I want to say I submitted my application for my current job in August of 2023. I got a call for an interview that November – the week of Thanksgiving, in fact. I was interviewed the following week. Within the week following the interview, I let my prospective supervisor know that I was expecting a child in the spring of 2024. The decision to disclose that information did not come easily, but after weighing the pros and cons of disclosing versus keeping the information to myself, disclosing won.

When I was offered the job, I was honestly perplexed – did he miss the part where I said I’m having a baby? My now supervisor assured me that that was not a concern; they just wanted to hire the best person for the job. It was then that I realized that in being willing to let go of what I thought was the perfect job opportunity, I had also let go of the hope that I would still be considered despite being pregnant.

I’ll be honest – the only reason I was willing to take that risk is because I had a full-time job to fall back on. If I didn’t, I am almost positive that I wouldn’t have disclosed my pregnancy before the job offer.

That’s not the only risk I took. I took a pay cut and a chance of being let go after my six-month probationary period. I also lost FMLA eligibility because I would not have been employed at my current job for a year before having to take maternity leave. Of all these risks I took, losing FMLA eligibility hit the hardest.

I did hold on to my ultrasound job PRN, so I was working roughly one to two Saturdays a month for a little while to save up before I quit. I didn’t miss the money at all, and I see consistent pay raises in my future. As far as my being on probation, I am not worried about being let go. I do my job well. I essentially get paid to think of new ideas, which is what I’ve always wanted anyway. I just took a short, but worthwhile detour to get where I am now. And I am sure more opportunities will come my way.

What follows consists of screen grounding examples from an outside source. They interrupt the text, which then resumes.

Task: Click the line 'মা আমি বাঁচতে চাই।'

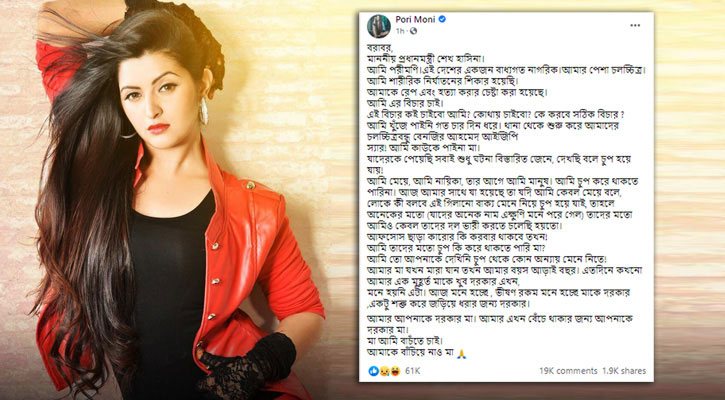Action: [400, 342]

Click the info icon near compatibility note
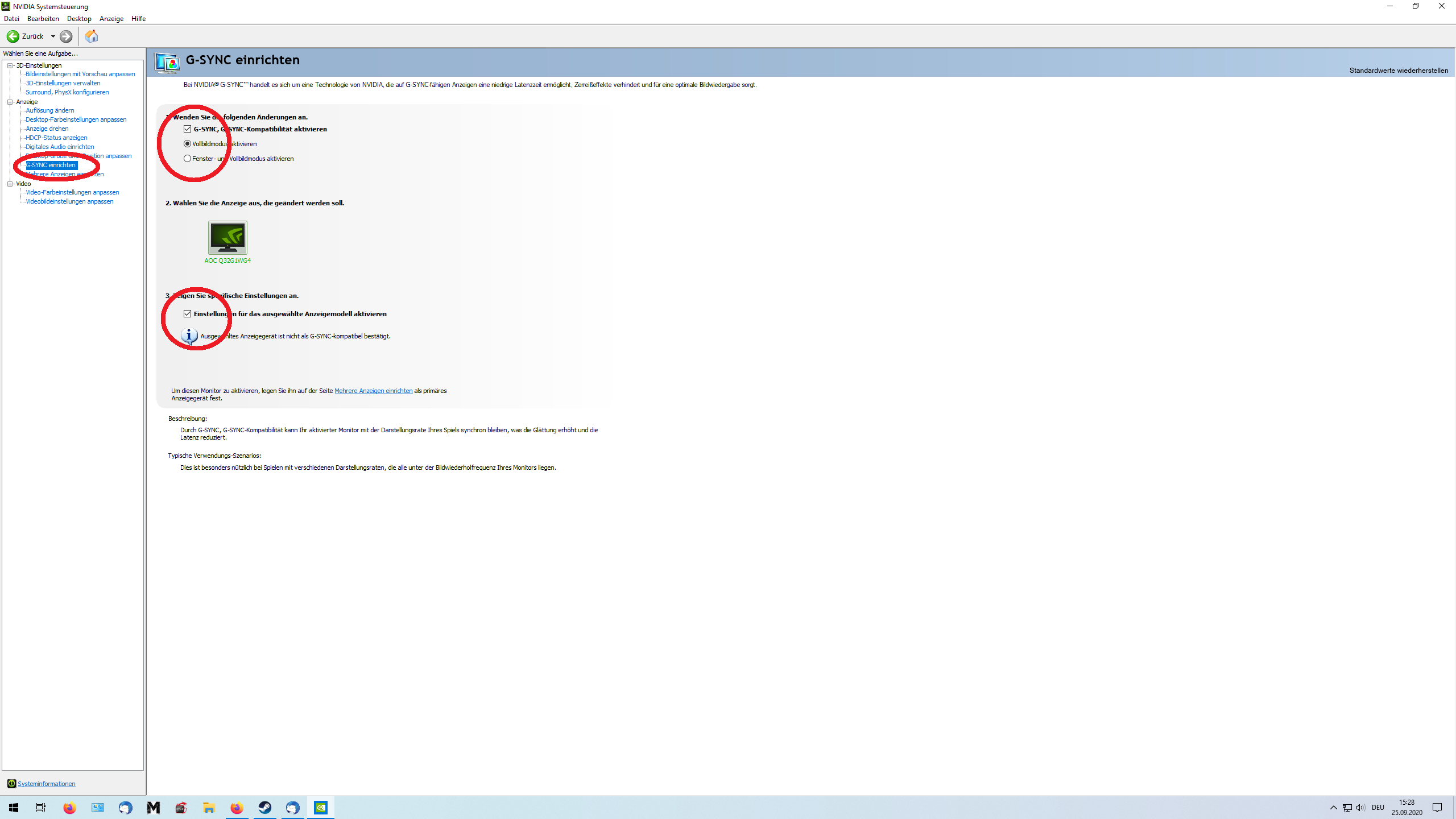pyautogui.click(x=189, y=336)
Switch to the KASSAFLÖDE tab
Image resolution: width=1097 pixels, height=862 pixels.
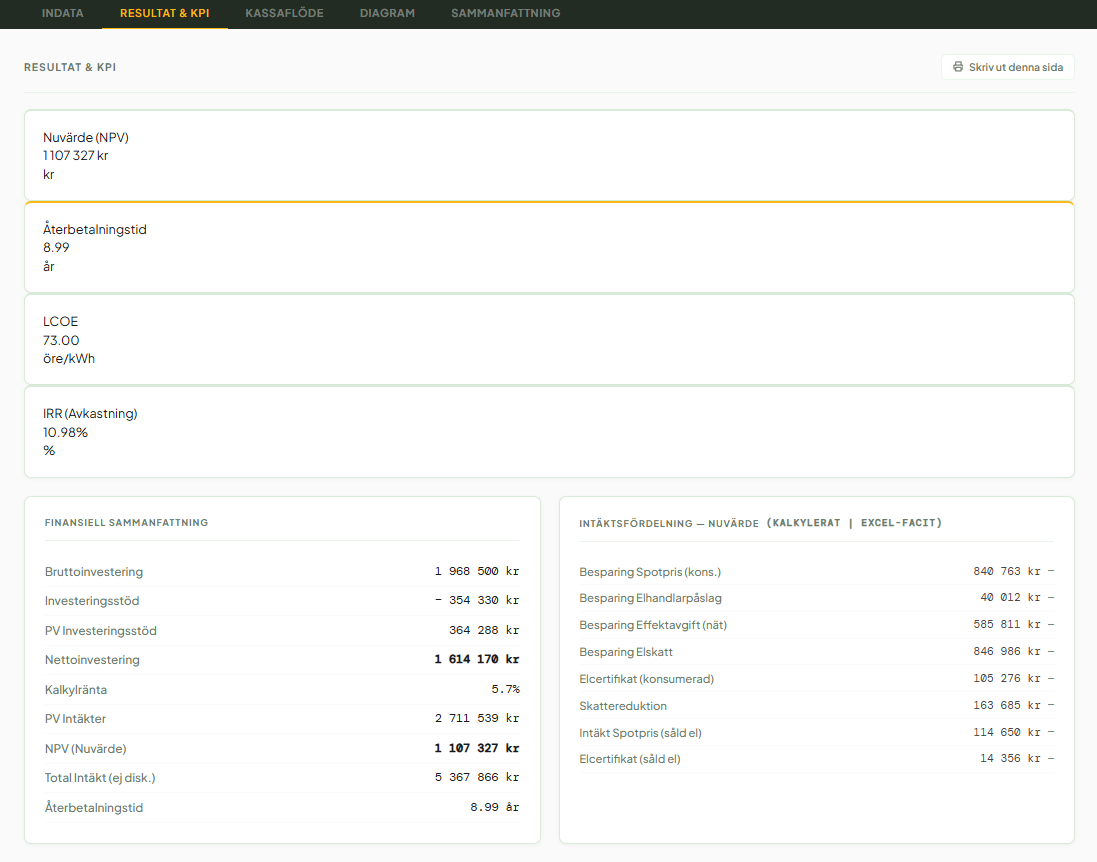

I was eligible for FMLA during my first pregnancy, and I took every last second of my twelve weeks of leave. I had a traumatic birth and postpartum experience the first time, so I really didn’t even begin recovering until three weeks after I had my child. And I had begun my maternity leave early due to pregnancy complications. So when I really think about it, I only had approximately 6 weeks. S I X W E E K S to recover, bond with my child, etc. Six weeks!

Fortunately, the pregnancy-related complications and trauma I endured the first time have not been the case this go round. However, because I accepted a new job with the hopes of fulfilling my personal goals and of being more present for my family, I am not eligible for FMLA. That means that I may not take 12 weeks. My second pregnancy and postpartum period have been amazing compared to my first. But what if it hadn’t been? Regardless, birthing people don’t get enough credit for carrying and nurturing human lives inside their bodies just to be overlooked and neglected after the baby is born, and a lot of times even before the baby is born, too. There is much to do in 12 weeks, and it’s especially hard when it’s a one-person job or when the person looking after the baby is sleep deprived or unable to afford necessities.

All of this said, I do not regret my decision to make a career change. Now that my second child is also here, I can truly say that I would do it all over again.